The 2013 case of Durunna v. Air Canada brings up several issues that affect both the consignor and consignee. Durunna was a case where a consignment of 10 laptop computers carried by air from Canada to Nigeria disappeared during carriage. The defendant Air Canada invoked the limitation of liability of the carrier guaranteed by the Montreal Convention of 1999, whereas the plaintiff claimed the total value of the computers along with shipping costs.
On the flimsiest and most tenuous of reasons imaginable, the court awarded judgment to the plaintiff Durunna as claimed, on the ground that Air Canada did not give sufficient notice to the plaintiff of its limitation of liability, and therefore the limitation provisions of the Convention did not apply.

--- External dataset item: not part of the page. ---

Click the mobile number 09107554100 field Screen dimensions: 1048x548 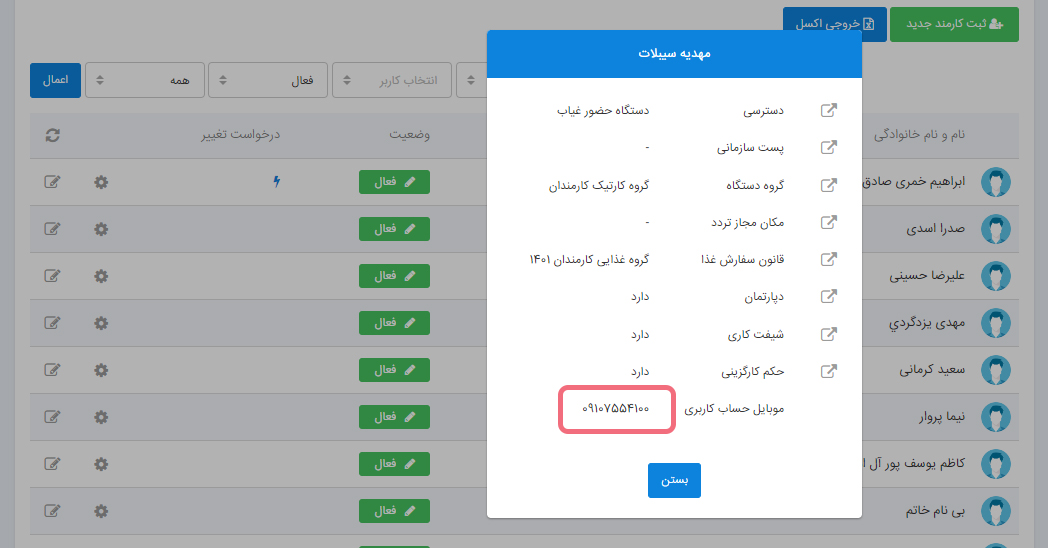point(616,409)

For one, there is no provision in the Montreal Convention that requires notice by the carrier to the consignor that limitation of liability provisions would apply to the carriage of cargo. More compellingly, Article 9 of the Convention is explicit in that even in the absence of documents of carriage of whatever nature, the contract of carriage will remain valid and that limitations of liability will apply. The only window of opportunity the plaintiff would have had to justify his claim for the full value of cargo would have been for him to show that he had declared the value of the cargo as a basis for compensation for loss, as was decided in the 2003 case of MDSI Mobile Data Solutions Inc. v. Federal Express, where the plaintiff had declared the value of cargo as US$214,000, which the court interpreted to have replaced the limited liability of 250 francs per kilogram.
The Durunna decision, which was incorrect, focuses our attention to a more serious issue: cargo theft that leaves the hapless consignor with compensation of 17 Special Drawing Rights per kilogram under the Montreal Convention – unless the consignor makes, at the time of delivery of the cargo to the carrier, a special declaration of interest at delivery to destination and pays a supplementary sum if required. It is only this measure that obligates the carrier to pay the declared sum, unless the carrier proves that the sum is greater than the consignor’s actual interest in delivery at the destination.

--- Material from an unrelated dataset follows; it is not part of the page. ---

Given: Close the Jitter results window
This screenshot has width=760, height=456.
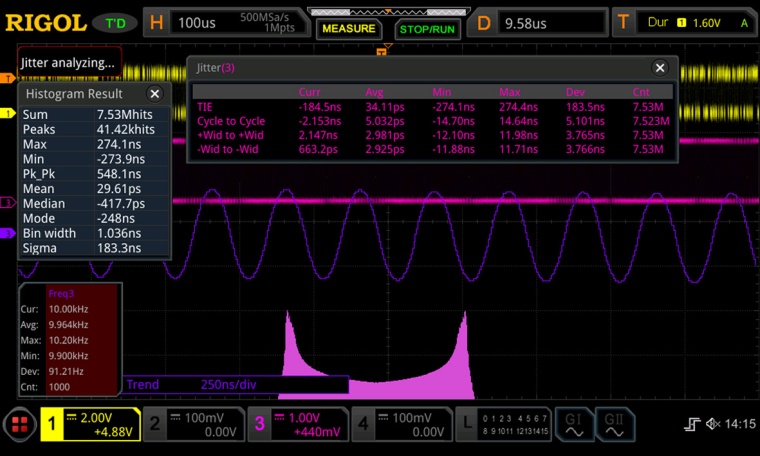Looking at the screenshot, I should pos(659,68).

Unlike in the context of liability for damage sustained by the passenger or his checked baggage, where a two-tier liability system operates where the carrier’s liability exceeds the 100,000 Special Drawing Rights of the first tier, unless the carrier proves that the damage was not due to the negligence of the carrier or his servants or that there was negligence on the part of the plaintiff or other wrongful act or omission of a third party. There is no such stringent onus placed on the carrier in case of loss or damage to cargo.

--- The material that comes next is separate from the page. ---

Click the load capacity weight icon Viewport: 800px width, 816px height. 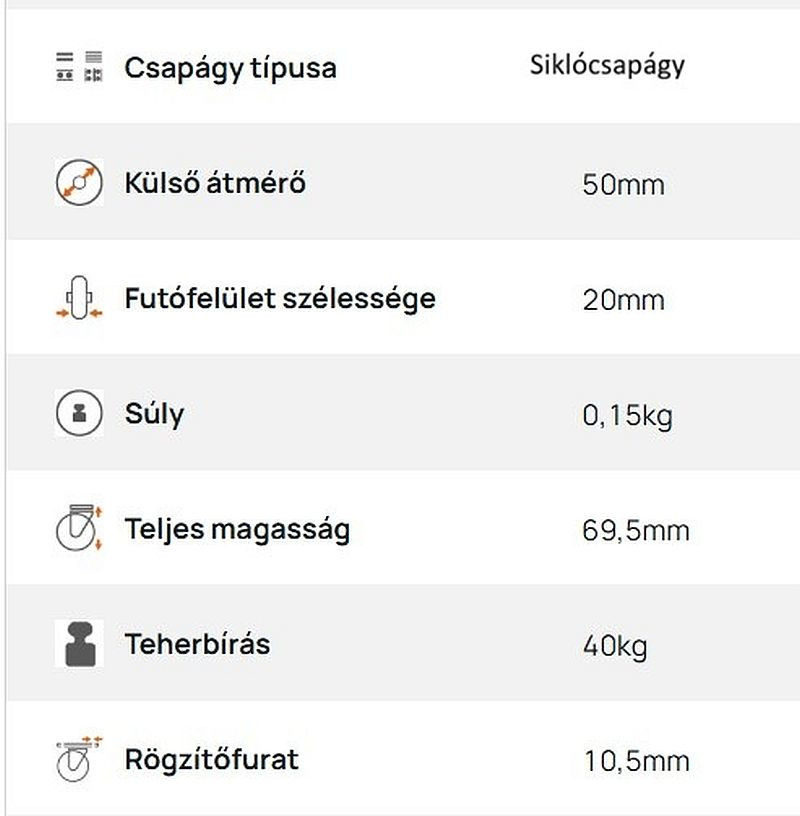[x=79, y=644]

There is no room for doubt that cargo crimes, including theft of cargo, is prolific. The Congressional Research Service Report for Congress on Air Cargo Security, updated in 2007, places the extent of cargo theft in the U.S. for all forms of transportation at US$10 billion to US$25 billion per annum. The same report voices concern about cargo theft rings at JFK International, Logan International in Boston and Miami International Airports. It identifies the insider threat as the most ominous where cargo workers assist in cargo theft, and calls for more background checks and the enhancement of security of cargo operations.
Lack of effective cargo theft reporting; weaknesses in transportation crime laws; lack of understanding of the nature of cargo carriers; and the need to improve expertise in countering cargo theft are some of the issues raised.
From the 1983 Franklin Mint case involving the carriage of coins valued at US$250,000 until now, the liability regime regarding the carriage of cargo has caused much debate. The solution seems to lie both at law and at containment of the crime. It is time to take another look.